炭素ナノチューブの原子空孔は、通常の物質の原子空孔とは異なる性質を示します。それは六角形の炭素の並びに起因しています。単原子空孔の場合、周囲の3個の炭素原子の内の二つは、近づいてボンドを再構成することができますが、もう一つの原子はどうしても余ってしまいます。三原子空孔の場合も同様です。それに比べて二原子空孔では、周囲の4原子はうまくボンドを再構成することができます(図)。その結果、複数原子空孔の生成エネルギーは奇数原子空孔のそれに比べて低いという珍しい状況が出現します[Physical Review B: 77, 165405 (2008).]。

図
炭素ナノチューブ中の原子空孔の安定構造:
(a)、(b) 単壁ナノチューブの二原子空孔。単壁ナノチューブの(c)線状六原子空孔と(d) 円状六原子空孔。

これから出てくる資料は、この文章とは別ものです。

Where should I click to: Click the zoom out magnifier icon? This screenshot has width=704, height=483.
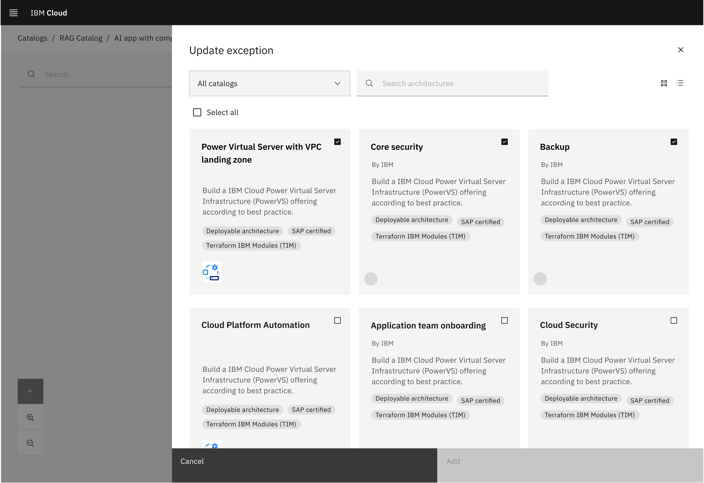click(x=30, y=443)
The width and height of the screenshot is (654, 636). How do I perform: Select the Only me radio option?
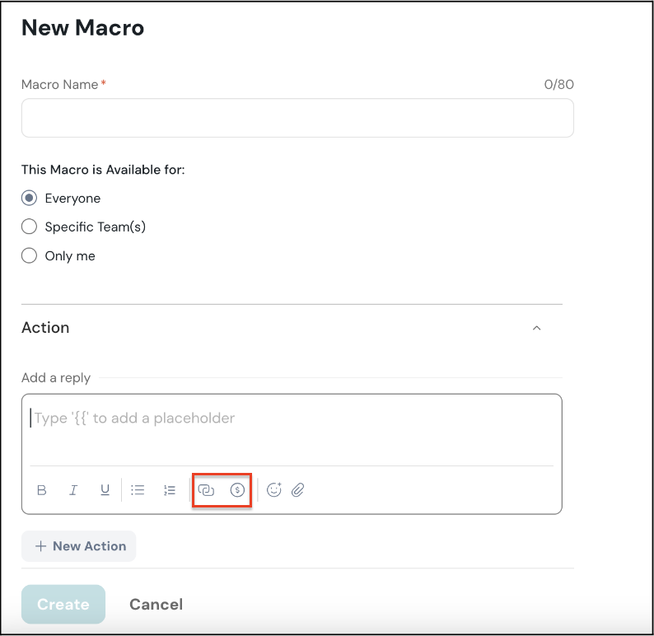[30, 255]
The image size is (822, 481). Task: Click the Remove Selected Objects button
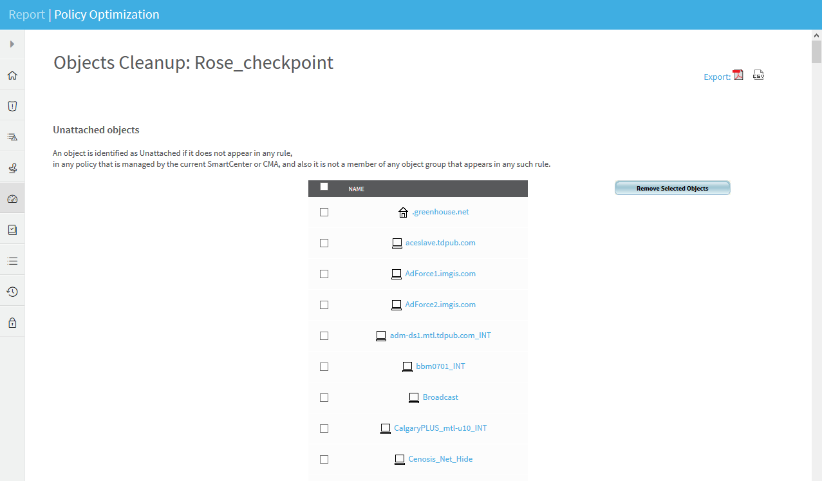tap(672, 188)
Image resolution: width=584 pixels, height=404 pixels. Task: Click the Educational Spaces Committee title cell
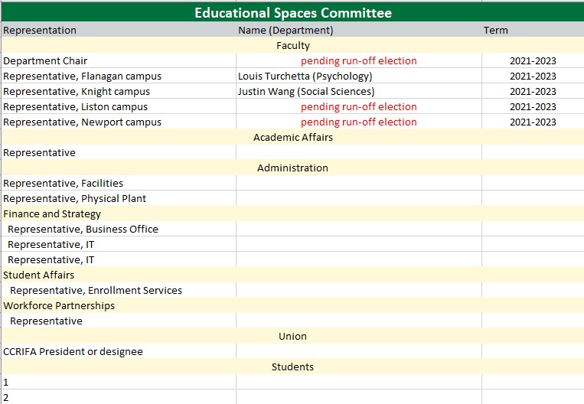292,13
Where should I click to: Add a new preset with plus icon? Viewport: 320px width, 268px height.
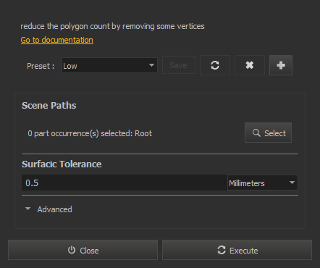click(281, 65)
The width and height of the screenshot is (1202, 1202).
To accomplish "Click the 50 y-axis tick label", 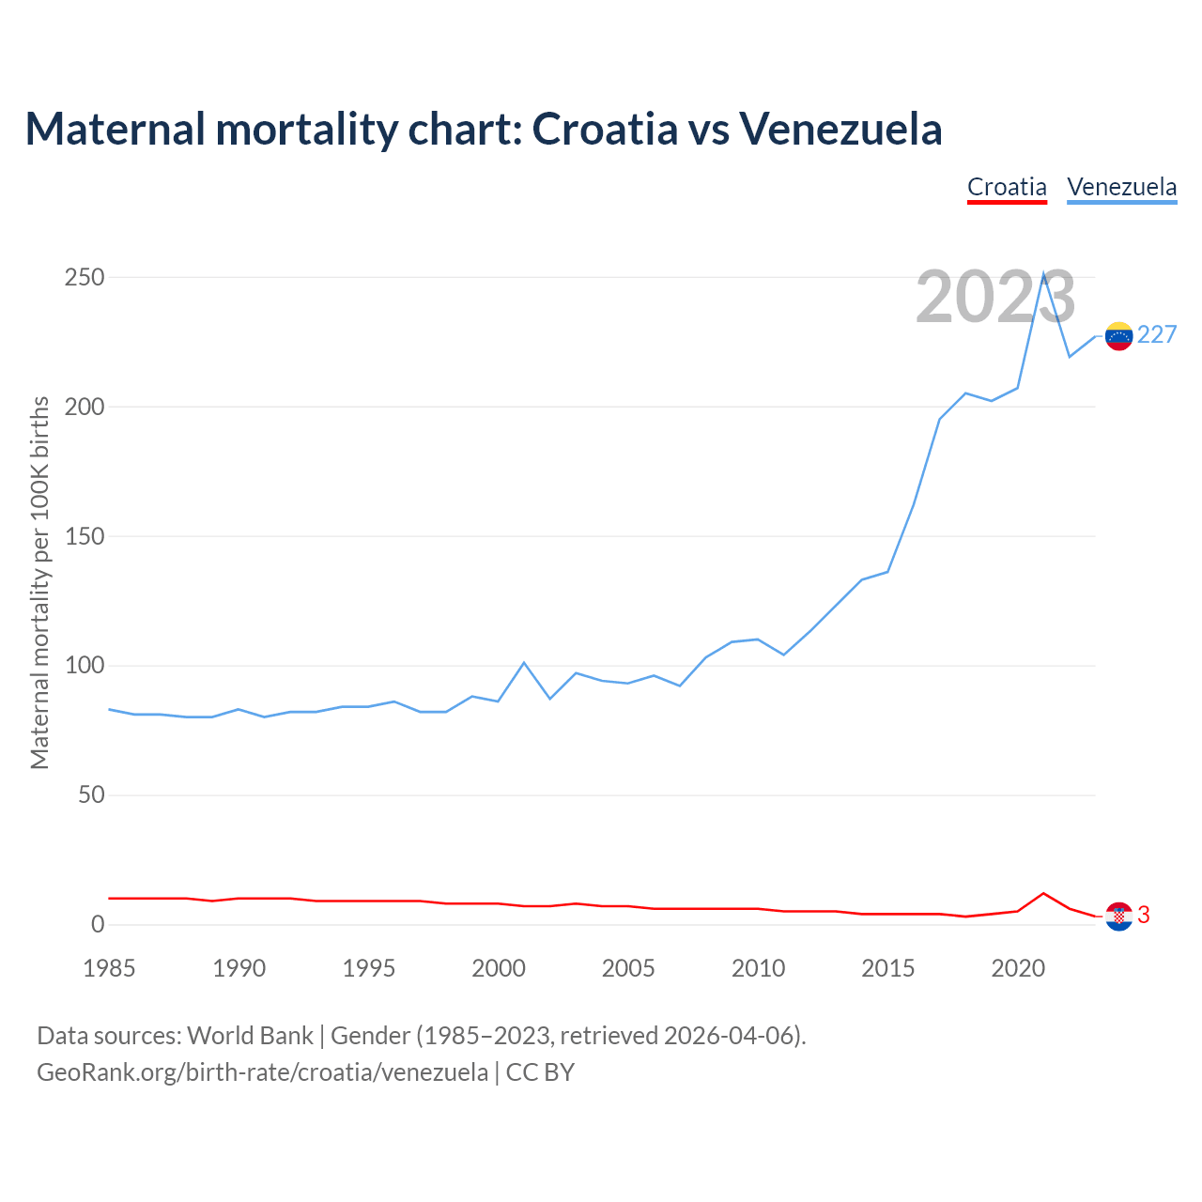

二重壁ナノチューブの (e) 線状六原子空孔と (f) 円状六原子空孔。

さらに大きな原子空孔の場合は、チューブの形状そのものが変化します。図の(c)と(d)はいずれも、単壁炭素ナノチューブ中に生成された六原子空孔ですが、(c)は線状に6個の原子が消失した場合、(d)は寄り集まって消失した場合です。線状に消失すると、周囲の原子はボンドを再構成し、完全に穴を修復してしまいます。結果として、やや細くなった完全ナノチューブが出現します(細化)。寄り集まって六原子が消失した場合はこうはならず、円形の穴ができます。従って(c)の方が(d)よりもはるかに安定な構造です。ところがこの状況は二重壁炭素ナノチューブでは一変します。炭素壁間の斥力で細化が抑制され、円形チューブの方が安定構造となります。この状況は、高分解電子顕微鏡でも観察されています。チューブという特異な構造のために、原子空孔が母体物質の形状自体を変えているという例です[Physical Review B: 81, 205542 (2010)]。